Manager Gary Wilson, recently appointed as a games development co-ordinator in Monaghan, is glad to have closer to a full hand to pick from.
Aside from Oisín Gallen’s county senior commitments, Donegal u-20 players Sean Martin (captain), Conor McGinty and Ruairí Callaghan missed the earlier games.
They are still without Joel Bradley Walsh who is contracted to Finn Harps. Kevin McCormack has been out injured since last autumn’s u-21 campaign, while Gavin Gallagher and Aaron Gilhooley have moved to Australia.
“It was fairly easy to look at the four losses and say ‘they’re finished’ but there was a lot of other contributing factors,” Wilson said.
“There were a lot of players missing and then you are handing the ball over to good minors in the club, telling them it’s up to them to pick up the baton.”
During their transitional period of asking new players to “lead the band” Mac Cumhaills opened their season with defeat against a Termon team who sit top of the table and were on the final of the All-Ireland Gaeltacht final last weekend.
“Barring seven minutes of mistakes and being punished by the breaches and the midfield mark thing, we were in full control of the game,” Wilson recalls. “For seven minutes, they led it and for the rest, we led it.”
Outside of a 4-16 to 0-11 defeat to Glenswilly, they’ve been within a kick in all the other games. It was one filed away as one to forget.
“The players owned that,” Wilson said. “It was just a lack of work-rate, they’d gave up, essentially, but we have been competing in every other game.”
In a narrow defeat to Gaoth Dobhair, there was a dispute over the interpretation of the three-up rule after a sending off with officials unsure about the latest rule tweak.
Against Naomh Conaill, they were without regular goalkeeper Eoin Gallen. After shipping an early Kevin McGettigan goal, the Glenties men added two points before Mac Cumhaills could get hands on the ball.

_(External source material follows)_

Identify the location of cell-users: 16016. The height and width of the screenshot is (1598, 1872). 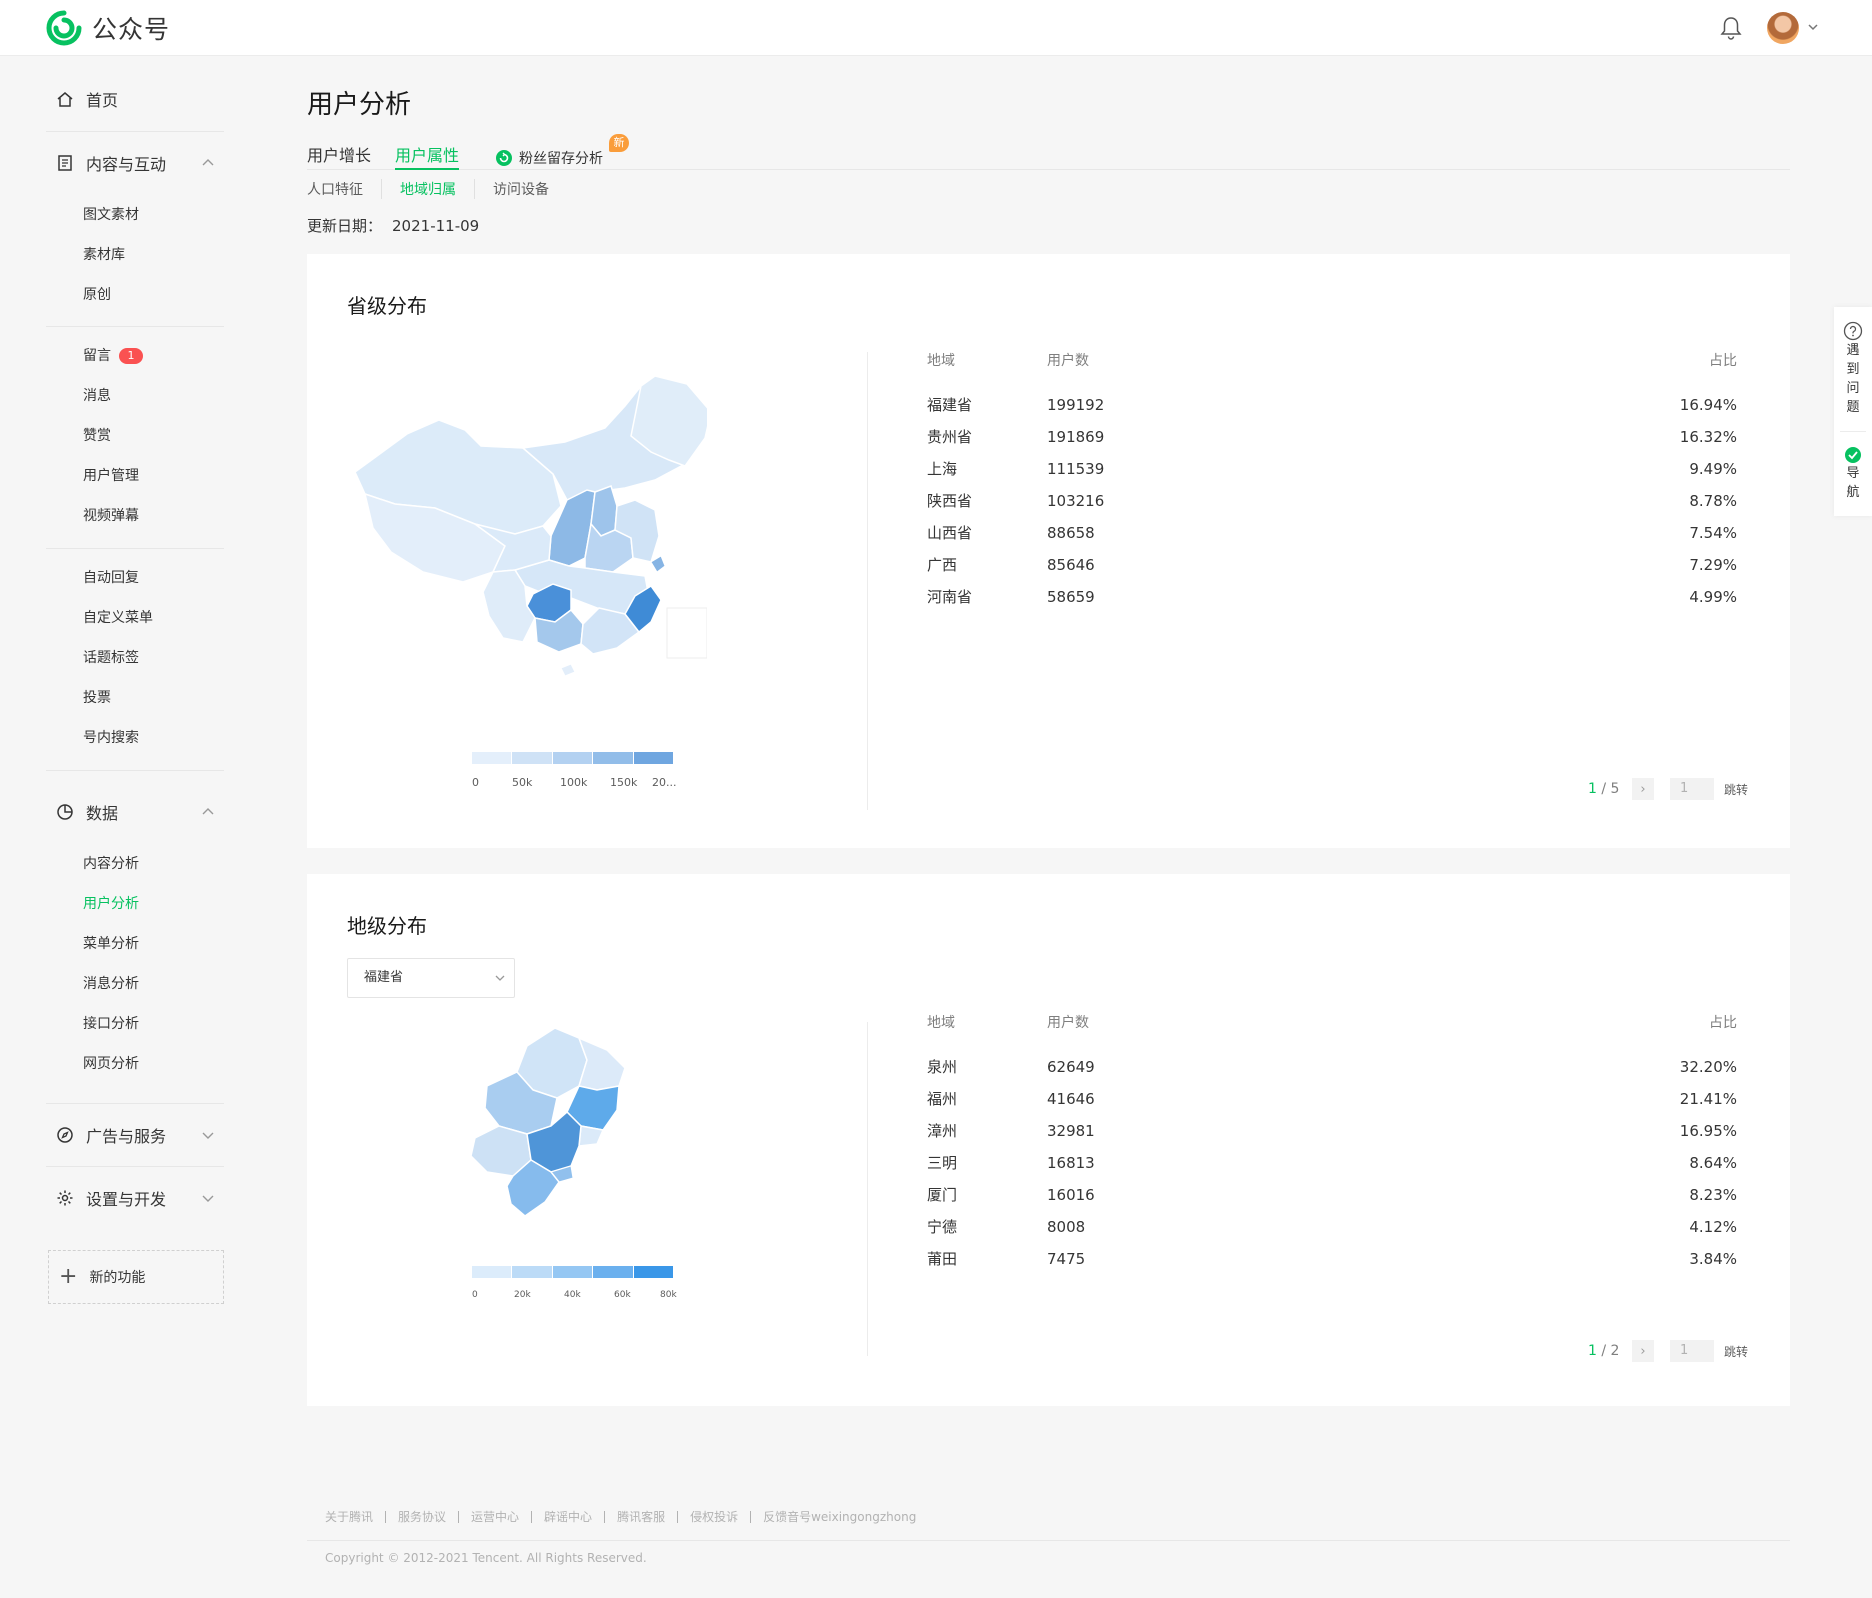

“We lost the game by five points,” Wilson added. “It was those small things that, when you are struggling, go against you.”
There was also an understanding that a return of key players and the experience they’d bring would be enough to tip the scales the other way. By their round five game against Kilcar, the u-20s were back in the fold.
Since then, the plans and principles have been the same. It was a matter of sticking to what was there.
“Slowly, we just started to get players back integrated into the team, those we’d class as our starters,” Wilson said of the turn.
“We haven’t done anything different. We had a good result away at Kilcar and we backed it up by beating Malin at home. Then, we defeated Glenfin, which would be the big derby, away then last week by a point. So, it’s been a nice turnaround, but there’s still a lot of work to do.”